Injury to the palmar supporting structures of the fetlock alters limb stiffness and fetlock angle.

Abstract

In vivo measurement of limb stiffness and conformation provides a non-invasive proxy assessment of superficial digital flexor tendon (SDFT) and suspensory ligament (SL) function. Here, we compared it in fore and hindlimbs and after injury. To compare the limb stiffness and conformation in forelimbs and hindlimbs, changes with age, and following injury to the SDFT and SL. Retrospective cohort study. Limb stiffness was calculated using floor scales and an electrogoniometer taped to the dorsal fetlock. The fetlock angle and weight were simultaneously recorded five times with the limb weight-bearing and when the opposite limb was picked up (increased load). Limb stiffness of both limbs was calculated from the gradient of the regression line of angle versus load. Fetlock angle when the weight was zero was extrapolated from the graph and used as a measure of conformation. Limb stiffness was measured in uninjured forelimbs (n = 42 limbs), hindlimbs (n = 19 limbs), forelimbs with SDFT injury (n = 18) and hindlimbs with SL injury (n = 5). Limb stiffness correlated with weight in forelimbs as shown previously (p < 0.001) but also in hindlimbs (p = 0.006). When normalised to the horse's weight (503 kg, IQR 471.5-560), forelimb stiffness was significantly higher (22.3 [±4.5] × 10-3 degree-1) than for the hindlimb (16.4 [±4.0] × 10-3 degree-1; p < 0.001). While there were no significant differences between forelimb and hindlimb conformation in unaffected or SDFT injury, both limb stiffness and conformation was significantly greater in limbs with SL injury (p = 0.009 and p = 0.002, respectively). Small sample size, lack of clinical data including lameness and quantification of injuries. Injury to the forelimb SDFT does not alter limb stiffness or conformation in the long-term, while hindlimb SL injury simultaneously increases limb stiffness and fetlock angle, suggesting an increase in SL length following injury.

**DATA SHOWN**.
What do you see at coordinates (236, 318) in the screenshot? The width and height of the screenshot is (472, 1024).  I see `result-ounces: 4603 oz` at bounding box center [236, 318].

**WORK TASK**.
In the text on fetlock injury, rewrite the paragraph beginning "In vivo measurement of limb stiffness" as a short bulleted list that keeps its main facts.

**ANSWER BELOW**.
- **Purpose:** Limb stiffness and conformation, measured in vivo, serve as a non-invasive proxy for superficial digital flexor tendon (SDFT) and suspensory ligament (SL) function. The study compared forelimbs with hindlimbs, looked at changes with age, and examined limbs after SDFT or SL injury.
- **Design:** Retrospective cohort study.
- **Method:** Floor scales and an electrogoniometer taped to the dorsal fetlock recorded fetlock angle and weight five times. Readings were taken with the limb weight-bearing and again with the opposite limb lifted.
  - Stiffness was the gradient of the angle-versus-load regression line.
  - Conformation was the fetlock angle extrapolated to zero weight.
- **Sample:**
  - 42 uninjured forelimbs
  - 19 uninjured hindlimbs
  - 18 forelimbs with SDFT injury
  - 5 hindlimbs with SL injury
- **Results:**
  - Stiffness correlated with weight in forelimbs (p < 0.001) and in hindlimbs (p = 0.006).
  - Normalized to body weight (503 kg, IQR 471.5–560), forelimb stiffness was 22.3 (±4.5) × 10⁻³ degree⁻¹. This was significantly higher than hindlimb stiffness of 16.4 (±4.0) × 10⁻³ degree⁻¹ (p < 0.001).
  - Forelimb and hindlimb conformation did not differ significantly in unaffected limbs or with SDFT injury.
  - Limbs with SL injury had significantly greater stiffness (p = 0.009) and conformation (p = 0.002).
- **Limitations:** Small sample, and no clinical data such as lameness or quantified injuries.
- **Conclusion:** Forelimb SDFT injury does not change stiffness or conformation in the long term. Hindlimb SL injury raises both stiffness and fetlock angle, suggesting the SL lengthens after injury.